In his recent address to the UN General Assembly in New York, Iranian President Hassan Rouhani denounced sectarianism and attempts to promote religious divisions.

Yet in Iran, persecution of minority religious communities continues, and it is a matter of deep concern to the United States, said Ambassador at Large for International Religious Freedom David Saperstein.

The victims of that persecution and discrimination include Sunni Muslims and those who follow the Sufi tradition; also Zoroastrians, Jews and Christians, and dissident Shia adherents. But it is the Baha’i community, whose faith has been essentially criminalized, said Ambassador Saperstein, who suffer the severest repression:

“The very existence of the group is declared to be illegal. Its leaders are in jail in many cases, and often many of those in jail end up facing significant human rights abuses there as well… Any of the religious activities of the Baha’is are often repressed; [they] are persecuted, subject to arrest by the government.”

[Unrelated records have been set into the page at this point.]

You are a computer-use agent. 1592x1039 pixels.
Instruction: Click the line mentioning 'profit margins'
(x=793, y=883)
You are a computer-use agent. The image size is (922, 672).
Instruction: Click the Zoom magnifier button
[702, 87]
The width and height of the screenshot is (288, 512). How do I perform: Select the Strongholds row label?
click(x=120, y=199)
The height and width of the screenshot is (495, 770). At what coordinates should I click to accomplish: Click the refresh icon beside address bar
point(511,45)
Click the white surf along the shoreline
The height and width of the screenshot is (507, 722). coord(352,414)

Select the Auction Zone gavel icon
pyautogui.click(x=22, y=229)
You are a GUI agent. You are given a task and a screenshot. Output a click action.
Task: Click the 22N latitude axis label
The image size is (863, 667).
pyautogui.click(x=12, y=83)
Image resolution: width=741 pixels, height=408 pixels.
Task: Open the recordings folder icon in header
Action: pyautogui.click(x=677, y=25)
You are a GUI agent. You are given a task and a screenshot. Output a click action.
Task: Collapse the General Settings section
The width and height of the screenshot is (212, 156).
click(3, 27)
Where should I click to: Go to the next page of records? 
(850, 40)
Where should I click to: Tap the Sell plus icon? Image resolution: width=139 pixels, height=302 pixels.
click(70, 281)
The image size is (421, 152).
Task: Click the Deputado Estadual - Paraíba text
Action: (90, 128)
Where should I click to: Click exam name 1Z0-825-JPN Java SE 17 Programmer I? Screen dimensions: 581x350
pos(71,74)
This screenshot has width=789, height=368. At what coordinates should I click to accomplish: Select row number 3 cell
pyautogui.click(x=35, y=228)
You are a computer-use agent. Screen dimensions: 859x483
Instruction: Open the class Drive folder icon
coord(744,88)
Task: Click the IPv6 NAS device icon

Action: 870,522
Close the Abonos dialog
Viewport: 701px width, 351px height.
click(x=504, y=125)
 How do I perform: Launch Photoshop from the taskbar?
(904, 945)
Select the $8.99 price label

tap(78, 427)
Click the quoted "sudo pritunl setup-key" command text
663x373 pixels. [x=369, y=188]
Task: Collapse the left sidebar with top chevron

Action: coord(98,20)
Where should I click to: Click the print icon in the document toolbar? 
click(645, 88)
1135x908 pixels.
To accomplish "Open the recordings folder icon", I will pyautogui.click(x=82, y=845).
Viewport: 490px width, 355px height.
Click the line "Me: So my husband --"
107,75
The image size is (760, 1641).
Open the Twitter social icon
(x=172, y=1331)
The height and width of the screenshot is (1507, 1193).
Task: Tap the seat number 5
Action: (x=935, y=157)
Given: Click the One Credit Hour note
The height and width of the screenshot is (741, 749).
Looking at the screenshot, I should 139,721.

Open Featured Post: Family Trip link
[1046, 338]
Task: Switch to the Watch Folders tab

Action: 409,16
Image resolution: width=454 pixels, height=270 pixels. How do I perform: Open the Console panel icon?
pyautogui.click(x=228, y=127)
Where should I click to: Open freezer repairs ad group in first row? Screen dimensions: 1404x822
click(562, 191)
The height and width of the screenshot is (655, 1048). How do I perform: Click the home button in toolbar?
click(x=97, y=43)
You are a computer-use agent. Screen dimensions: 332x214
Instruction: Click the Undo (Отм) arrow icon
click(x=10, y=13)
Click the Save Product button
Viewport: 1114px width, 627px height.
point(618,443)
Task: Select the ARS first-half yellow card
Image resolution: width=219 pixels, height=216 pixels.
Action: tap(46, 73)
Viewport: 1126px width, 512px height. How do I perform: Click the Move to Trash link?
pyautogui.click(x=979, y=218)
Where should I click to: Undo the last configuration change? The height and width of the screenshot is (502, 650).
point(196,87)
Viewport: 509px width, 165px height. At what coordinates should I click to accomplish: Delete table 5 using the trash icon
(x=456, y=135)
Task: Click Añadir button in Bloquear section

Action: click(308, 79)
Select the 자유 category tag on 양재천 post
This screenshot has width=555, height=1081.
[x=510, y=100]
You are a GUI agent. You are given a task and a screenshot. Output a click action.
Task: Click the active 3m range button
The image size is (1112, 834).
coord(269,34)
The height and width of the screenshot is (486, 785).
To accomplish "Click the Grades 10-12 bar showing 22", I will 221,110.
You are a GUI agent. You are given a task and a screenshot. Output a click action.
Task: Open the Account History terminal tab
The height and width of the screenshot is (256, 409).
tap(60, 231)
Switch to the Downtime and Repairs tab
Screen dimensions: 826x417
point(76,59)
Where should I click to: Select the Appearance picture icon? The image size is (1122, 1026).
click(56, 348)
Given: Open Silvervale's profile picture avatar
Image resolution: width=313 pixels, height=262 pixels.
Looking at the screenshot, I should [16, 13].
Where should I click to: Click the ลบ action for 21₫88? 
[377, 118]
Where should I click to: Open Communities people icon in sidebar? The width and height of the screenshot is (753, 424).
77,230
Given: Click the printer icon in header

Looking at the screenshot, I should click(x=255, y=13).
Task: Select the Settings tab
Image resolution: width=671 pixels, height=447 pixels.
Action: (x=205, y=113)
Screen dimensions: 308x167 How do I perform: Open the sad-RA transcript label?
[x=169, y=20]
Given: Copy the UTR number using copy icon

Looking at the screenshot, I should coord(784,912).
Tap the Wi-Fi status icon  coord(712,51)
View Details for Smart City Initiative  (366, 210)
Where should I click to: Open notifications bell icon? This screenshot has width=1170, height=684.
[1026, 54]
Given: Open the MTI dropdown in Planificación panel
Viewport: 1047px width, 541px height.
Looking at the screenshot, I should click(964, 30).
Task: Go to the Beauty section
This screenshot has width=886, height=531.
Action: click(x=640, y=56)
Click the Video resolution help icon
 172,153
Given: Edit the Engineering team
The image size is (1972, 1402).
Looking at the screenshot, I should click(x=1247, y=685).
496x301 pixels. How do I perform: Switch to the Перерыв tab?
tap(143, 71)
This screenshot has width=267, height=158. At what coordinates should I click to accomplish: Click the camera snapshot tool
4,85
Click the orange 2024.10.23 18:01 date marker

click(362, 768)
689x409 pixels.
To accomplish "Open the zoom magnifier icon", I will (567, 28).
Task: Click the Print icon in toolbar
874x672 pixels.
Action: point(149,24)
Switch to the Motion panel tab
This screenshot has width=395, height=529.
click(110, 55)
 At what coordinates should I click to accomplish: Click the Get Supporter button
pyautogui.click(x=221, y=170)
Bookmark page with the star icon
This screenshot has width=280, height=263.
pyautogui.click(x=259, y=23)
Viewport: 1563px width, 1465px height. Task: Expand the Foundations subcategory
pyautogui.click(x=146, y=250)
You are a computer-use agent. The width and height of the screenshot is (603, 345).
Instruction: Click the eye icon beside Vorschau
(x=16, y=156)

Not only are the Baha’is’ religious activities forbidden in Iran, Baha’i businesses are subject to arbitrary closure; individuals are attacked with impunity; graveyards are despoiled; and students are refused admittance to university unless they renounce their faith.

Ambassador Saperstein noted that “religion is an extraordinarily powerful part of the lives of the vast majority of people on earth.” It is, he added, an integral part of a person’s identity:

“So it goes to the core issues of the rights of someone to live in accordance with their conscience. When someone is told they can’t do that…and will be subject to repression or persecution or discrimination, then it divides that society along sectarian divisions; it creates different classes of citizenship.”

The result, said Ambassador Saperstein is a destabilized society, where the structures that should unify a society, are weakened.

In contrast, even when a government has a religious identity, but still protects the rights of all its people, that government “nurtures a kind of trust, a comity and a commonweal” that makes a country stronger.

Without religious freedom, said Ambassador Saperstein, “there can be no real democracy, no stability, and no lasting security for any country.” Promoting this fundamental right “is indispensable to America’s values and to America’s interests and to the well-being of all humanity.”